¡Salir!

Apr 28 2023
Cómo ser forzado a la naturaleza cambió mi vida.
Habiendo estado refugiado en la ciudad durante la mayor parte de mi vida, mi aversión al aire libre era fuerte. Cuando tenía 13 años, estaba petrificado de arañas, serpientes, moscas, hormigas y la mayoría de las criaturas naturales.
Mi viaje más reciente: a menudo me pregunto si nunca hubiera apreciado estas vistas si no hubiera sido por mis experiencias durante los últimos 3 años. Crédito de la foto: Autor

Habiendo estado refugiado en la ciudad durante la mayor parte de mi vida, mi aversión al aire libre era fuerte. Cuando tenía 13 años, estaba petrificado de arañas, serpientes, moscas, hormigas y la mayoría de las criaturas naturales. No me mostraron la belleza de las cosas que la sociedad normalmente descarta como "sucias". Pero en 2020, mis padres me obligaron a ir a un campamento en la naturaleza, el único campamento abierto durante la cuarentena.

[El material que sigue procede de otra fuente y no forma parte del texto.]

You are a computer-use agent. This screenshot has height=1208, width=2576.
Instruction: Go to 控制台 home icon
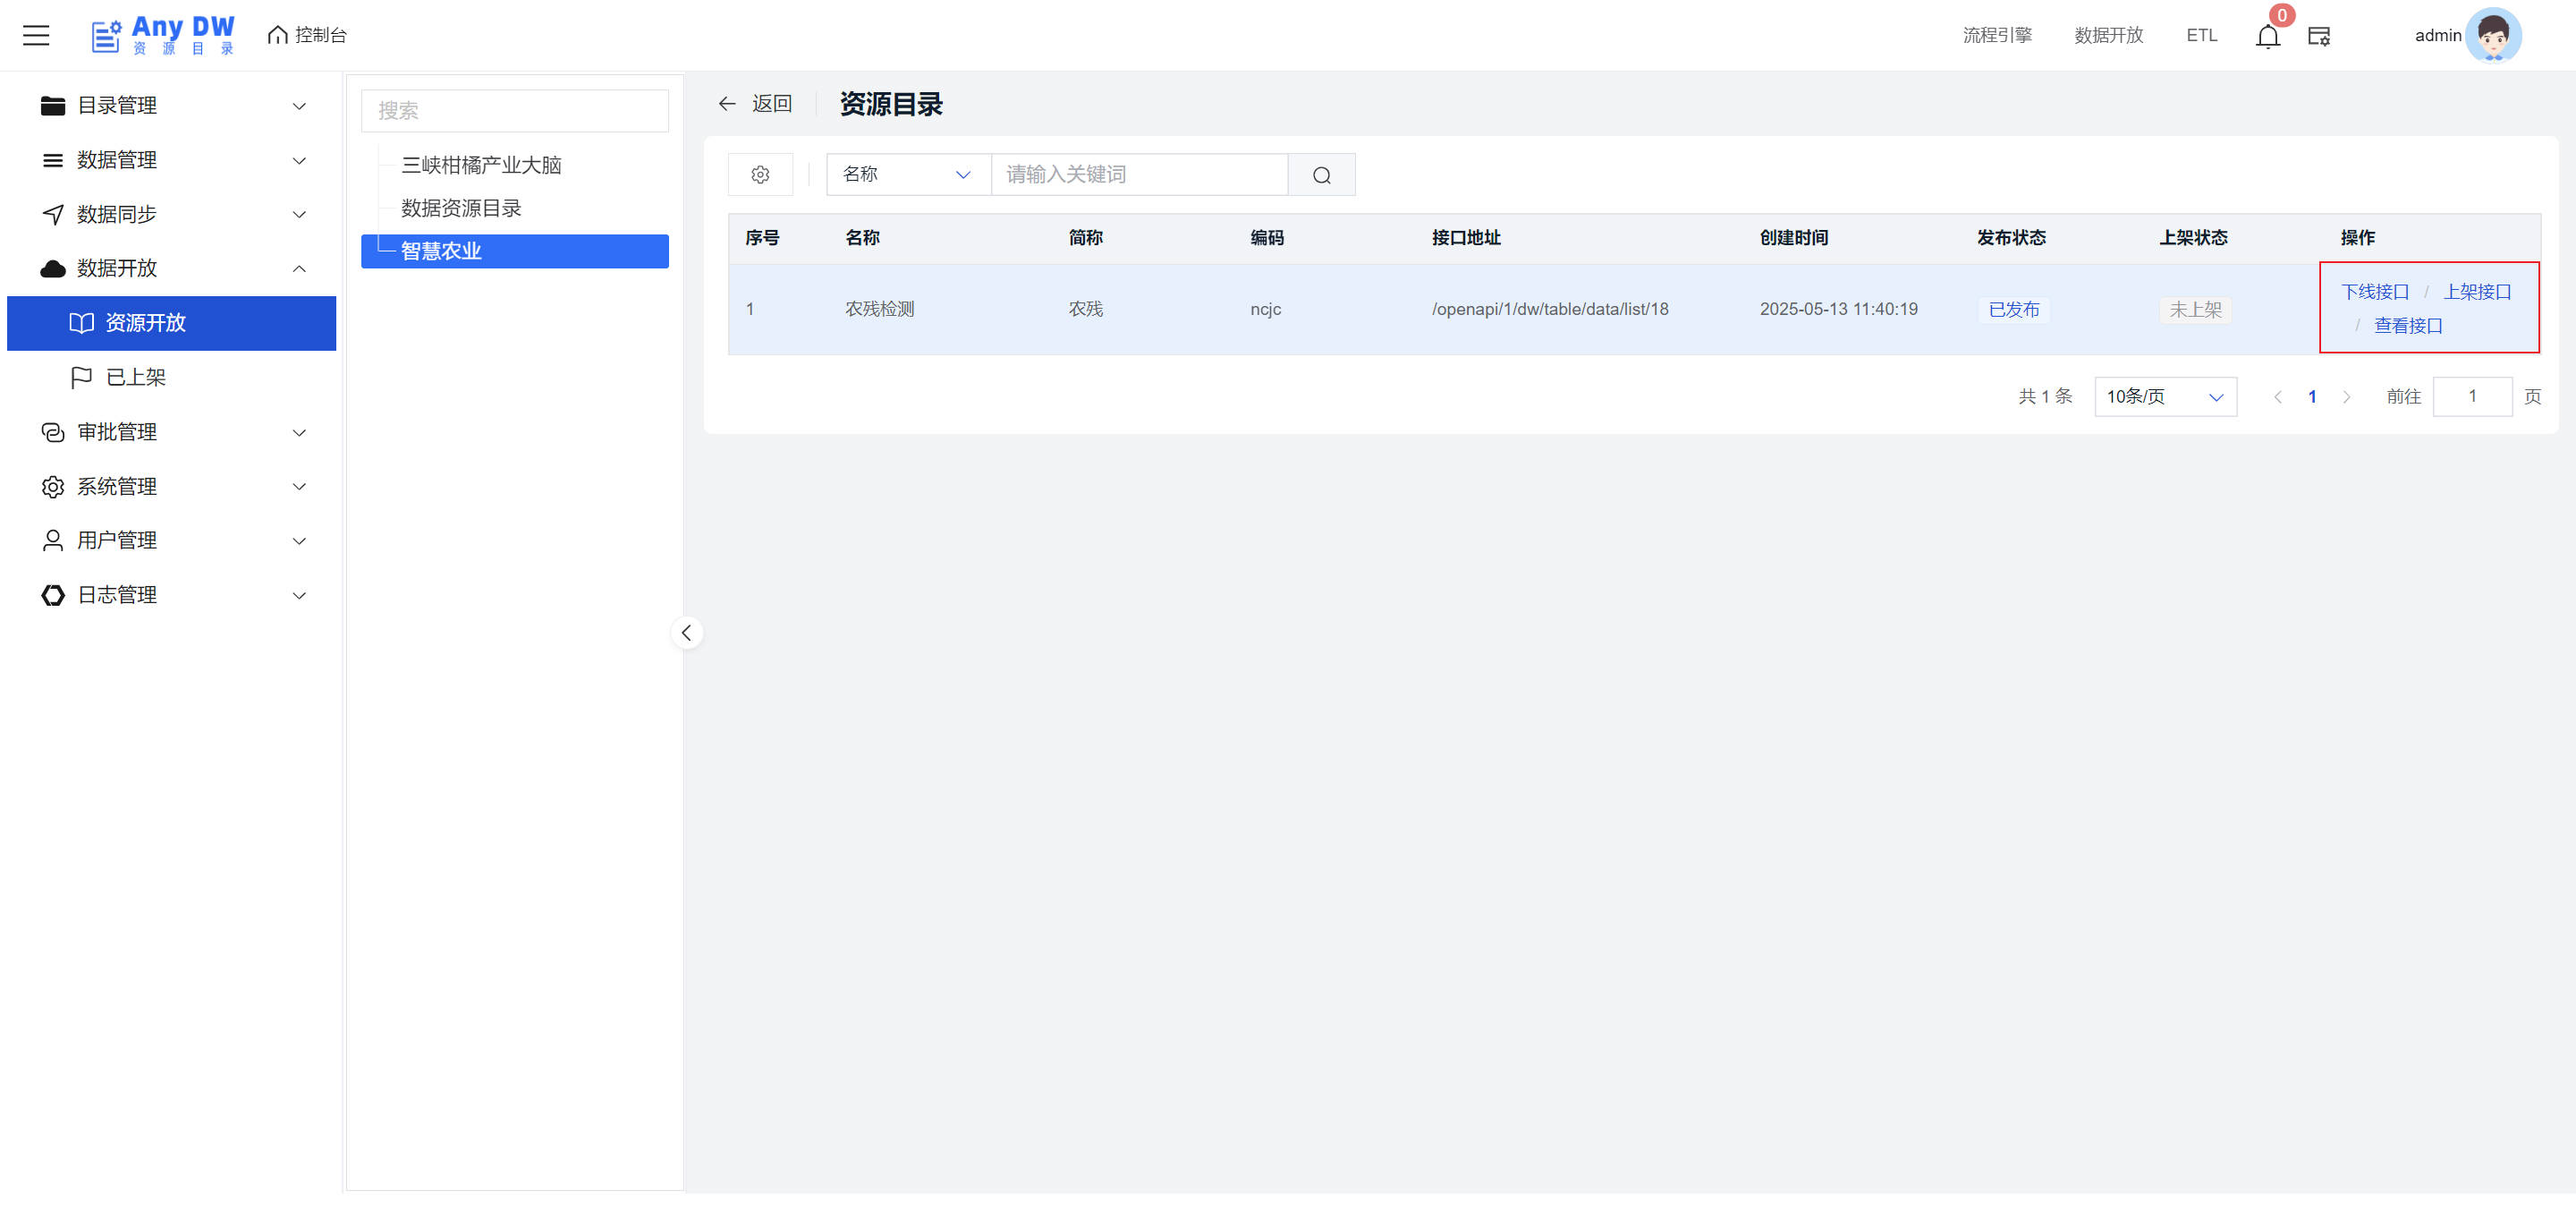point(278,35)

Fueron necesarios unos días y la introducción de diferentes perspectivas para que me enamorara de la tierra que me ha dado la vida. Pronto me di cuenta de que el terreno alrededor de mi casa estaba lleno de plantas y árboles con más usos de los que jamás había imaginado. Muchos expresan una falta de aprecio por nuestro planeta, sin reconocer que nuestra vida se alimenta de las mismas cosas que descartamos en nuestro mundo consumista. Desde que los europeos llegaron a esta tierra hace cientos de años, cortándola para venderla a cada cliente que esperaba que construyera una casa, la tierra no ha sido apreciada.

Desde que me di cuenta de la importancia de la naturaleza, rara vez he dejado de hablar de ella, a menudo me encontré con risas y un disgusto general por la naturaleza. Sin embargo, en este claro, en esta tierra, se me unieron personas de ideas afines con una apreciación similar por la naturaleza. Esta comunidad es una de las pocas que he encontrado donde las personas de mi edad son completamente honestas entre sí, compartiendo sus historias de vida, envueltas en risas y hojas que caen. Y a través de esa comunidad, he tenido la libertad de explorar mi propio amor por la naturaleza y mi propia identidad a través de eso.

Me he dado cuenta de que hay algo profundamente refrescante en estar entre árboles después de una semana entre personas. Todos los problemas que ha tenido se desvanecen cuando se da cuenta de que tiene la mitad del tamaño de un árbol. Para mí, no pudo haber llegado en mejor momento, como muchos durante la pandemia, estaba perdido. Agregue a eso que acababa de cumplir 13 años y no había terminado mi educación secundaria: el aprendizaje remoto me había llevado a un agotamiento intenso. Al año siguiente, cuando empezó a agotarse, me tomé un día libre para ir de excursión. Entonces, tal vez la broma sea la realidad, y todo lo que necesitaba era tocar el césped.